A poly(hydroxy-oxazolidone) (PHOx) is synthesized from CO₂-based precursors, enabling the up-cycling of this waste material. After synthesis, PHOx shows thermoplastic properties, and can therefore be processed by many temperature-dependent techniques. PHOx is hemocompatible, anti-adhesive, and biocompatible, which is demonstrated in vitro and in vivo. In some of the performed analysis, PHOx outperforms medical grade polyurethane.

Abstract

Thermoplastic elastomers (TPEs) of the polyurethane (PU)-type have broad applications in healthcare. However, these materials have a number of drawbacks. Their synthesis requires the use of toxic isocyanates.  Their hemocompatibility remains insufficient, resulting in high rates of thrombotic complications of most common blood-contacting devices, which further increases the risk of infection. Here, we report the facile, up-scalable preparation of a greener non-isocyanate polyurethane (NIPU) TPE, poly(hydroxy-oxazolidone) (PHOx). We show that PHOx can be processed by multiple relevant manufacturing techniques, i.e., hot pressing, injection-molding, electrospinning, and additive manufacturing. In vitro hemocompatibility tests with human blood demonstrate better performance than a conventional medical grade PU. PHOx triggers less contact phase activation of coagulation, less plasma protein adsorption and less platelet adhesion than PU. The adhesion of Staphylococcus epidermidis is also reduced in the first 2 hours of contact as compared to PU. PHOx is neither hemolytic nor cytotoxic upon indirect or direct contact with endothelial cells or fibroblasts.

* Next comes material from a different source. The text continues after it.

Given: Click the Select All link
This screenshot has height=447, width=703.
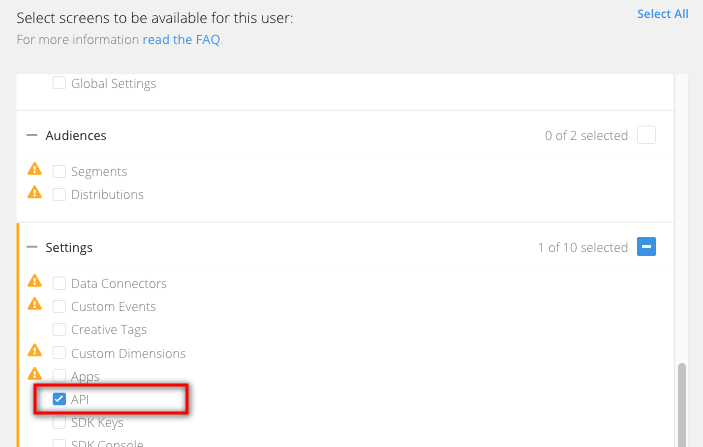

Additionally, subcutaneous implantation of PHOx in rabbits for one and four weeks confirms in vivo biocompatibility and no material degradation. PHOx is therefore a highly valuable biomaterial and a potential isocyanate-free alternative to conventional PU-based TPEs for manufacturing customizable blood-contacting devices with improved hemocompatibility.